Our high-maintenance, yet very loving little cocker spaniel was diagnosed with Lymphoma quite by chance last Friday, April 1, 2016. He was having a skin tag removed and our vet detected some enlarged lymph nodes. A quick biopsy and a few hours later, he was diagnosed with cancer. I’m devastated. Sara less so. The kids don’t really get it.
We staged it over the weekend and I met with an Oncologist yesterday to get the low-down. He’s Stage IIIa with no apparent organ, blood or urine signs of disease. All lymph for now. But, lymphoma is 100% fatal and moves very quickly.
If we do nothing, he dies in 4-6 weeks, despite showing no sign of disease as of today, outside of the lymph nodes.
We’ve taken another aspirate from the nodes to look into the flow cytometry of the cancer. T-cell has a worse prognosis.

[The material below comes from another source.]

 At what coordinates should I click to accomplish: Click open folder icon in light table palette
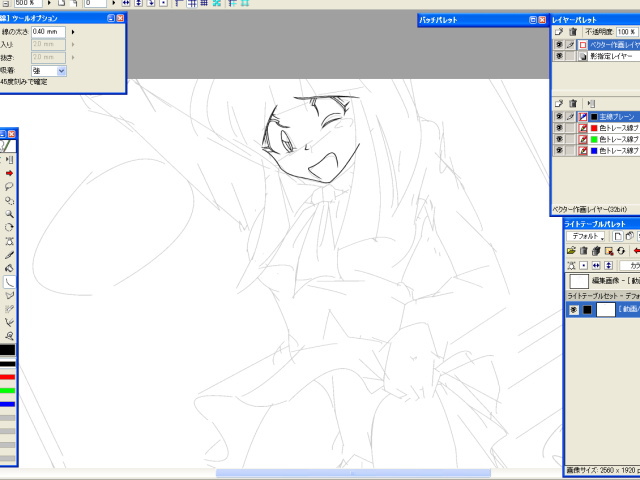click(x=571, y=250)
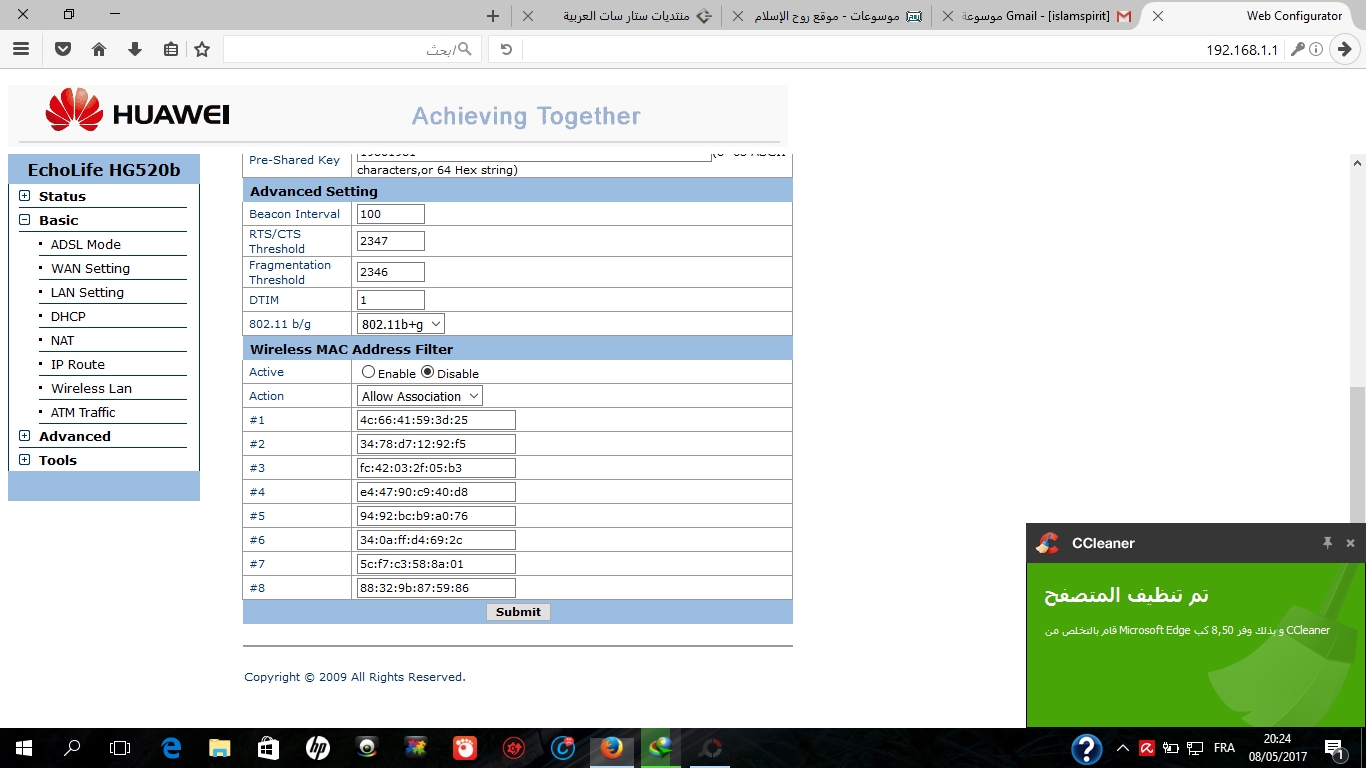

If it’s B-Cell, it’s highly treatable with low-does Chemo on the CHOP protocol. The Oncologist has given him an 80-90% chance of achieving temporary remission, given the variables. The average remission time is ~12 months, but some dogs make it less and some more.

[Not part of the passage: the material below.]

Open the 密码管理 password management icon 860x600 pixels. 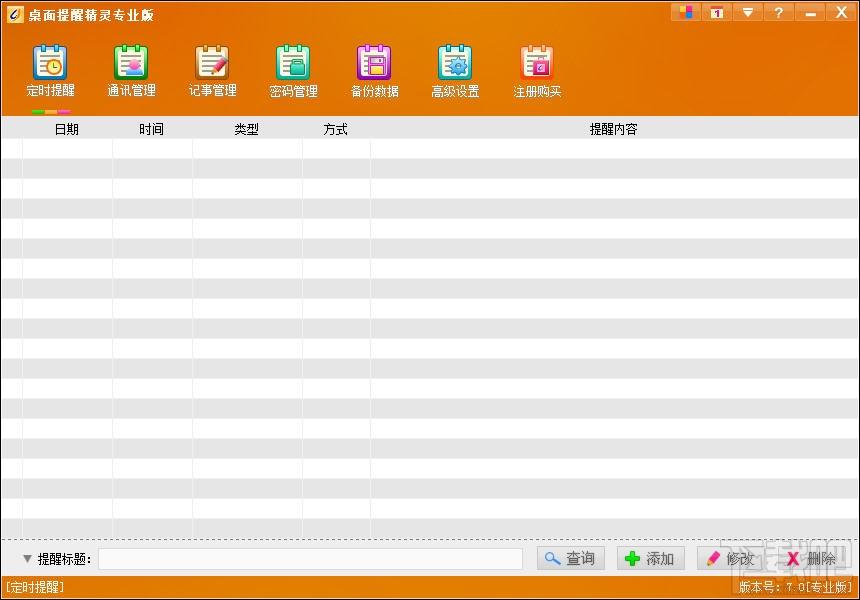pyautogui.click(x=293, y=72)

BUT, the CHOP protocol requires weekly injections of some nasty chemicals for at least 8 weeks, and every other week after that for about 6 months. I’m waiting on the specifics from the Onco now. I’ve been assured by the vet that the dosage is very low as they aren’t trying to cure it like humans and that dogs rarely have side effects and live very well for that “year”.
However, he will still meet the same end. And he’s 11… no spring chicken. He’s also had a good life and hates visiting clinics.
The cost for chemo will run quite high through some specialists here in New York called Blue Pearl. ~$10k for treatment and luckily I splurged for pet insurance when we signed up for our own insurance in the US, in 2014. So out of pocket, we’re looking somewhere between $1500 and $3000 for treatment. No small feat, but very doable if we put our minds to it.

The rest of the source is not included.